Théoriser et travailler vers la concrétisation de l’objectif d’un socialisme vert ne signifie pas que nous ne devrions pas également lutter pour des réformes concrètes et pressantes en ce moment. Sans aucune illusion au sujet « de capitalisme propre, » nous devons travailler pour imposer aux puissants – que ce soit des gouvernements, des sociétés, des institutions internationales - des changements immédiats élémentaires, mais essentiels : réduction énergique et exécutoire d’émissions des gaz à effet de serre,

développement des sources d’énergie propres,
fourniture d’un système de transport public libre étendu,
remplacement progressif des camions par des chemins de fer,
création des programmes de nettoyage de la pollution,
élimination de l’énergie nucléaire et des dépenses de guerre.

Ces demandes et des revendications semblables sont au centre de l’ordre du jour du mouvement de la justice globale et des forums sociaux du monde, qui ont favorisé, depuis Seattle en 1999, la convergence des mouvements sociaux et environnementaux dans une lutte commune contre le système capitaliste.

La dévastation environnementale ne sera pas arrêtée dans des salles de conférence et par des négociations de traités : seule l’action de masse peut faire la différence.
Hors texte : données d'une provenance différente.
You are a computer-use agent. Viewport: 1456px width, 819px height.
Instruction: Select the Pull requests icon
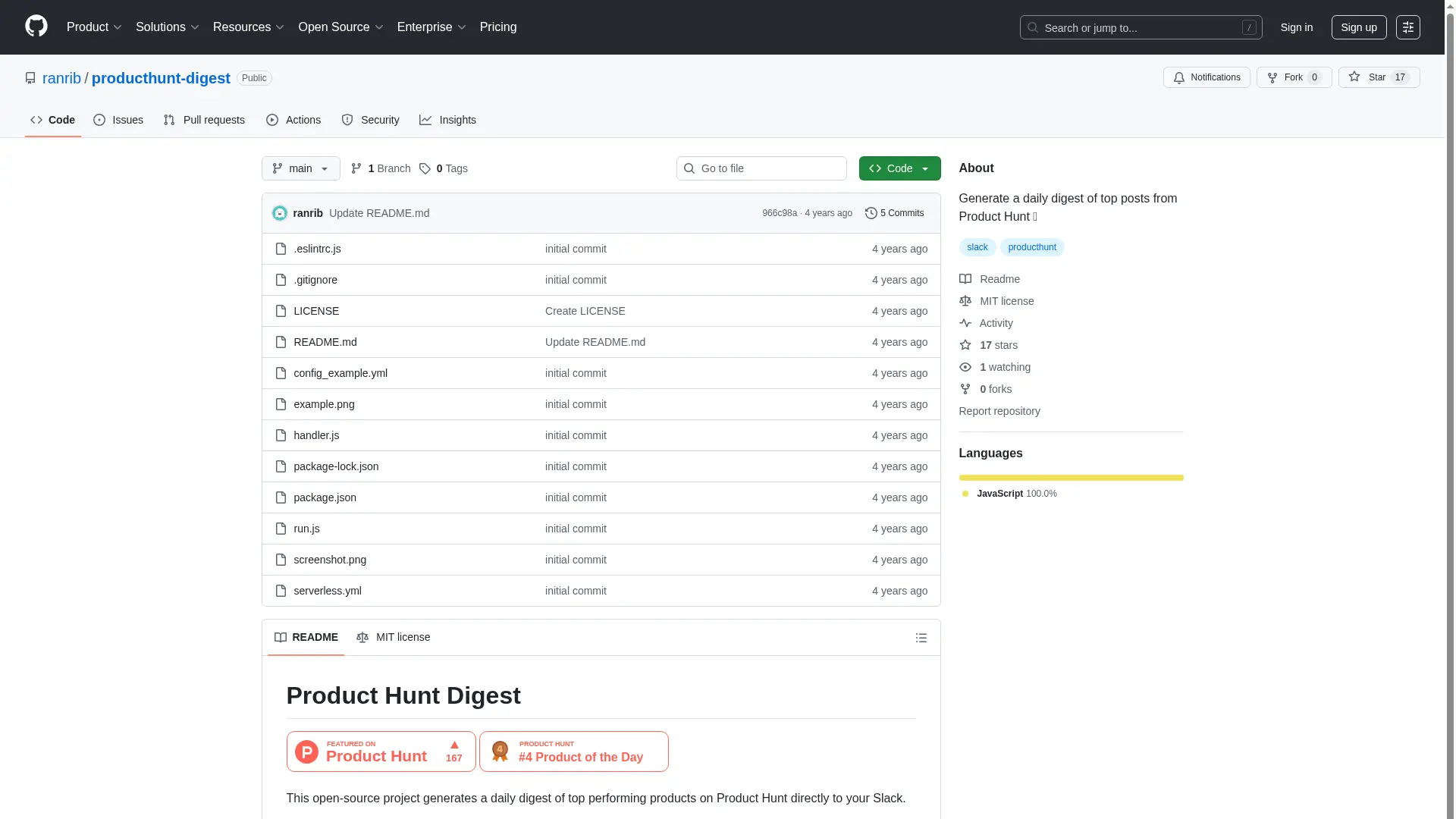point(171,120)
Les ouvriers urbains et ruraux, les peuples du Sud et les peuples autochtones partout sont au premier rang de cette lutte contre l’injustice environnementale et sociale, combattant les multinationales exploiteuses et pollueuses, rendant illégale les produits de l’agrobusiness comme l’invasion des semences génétiquement modifiées, les combustibles organiques qui ne font qu’aggraver la crise alimentaire actuelle.

Nous devons promouvoir ces mouvements sociaux et environnementaux et établir la solidarité entre les mobilisations écologiques, anticapitalistes dans le nord et le Sud.

Cette déclaration écosocialiste est un appel à l’action. Les classes dirigeantes retranchées sont puissantes, pourtant le système capitaliste se manifeste chaque jour comme financièrement et idéologiquement en banqueroute, incapable de surmonter les crises économique, écologique, sociale, alimentaire et autres qu’il engendre. Et les forces de l’opposition radicale sont vivantes et essentielles. À tous les niveaux, national, régional et international, nous combattons pour créer un système alternatif basé sur la justice sociale et écologique.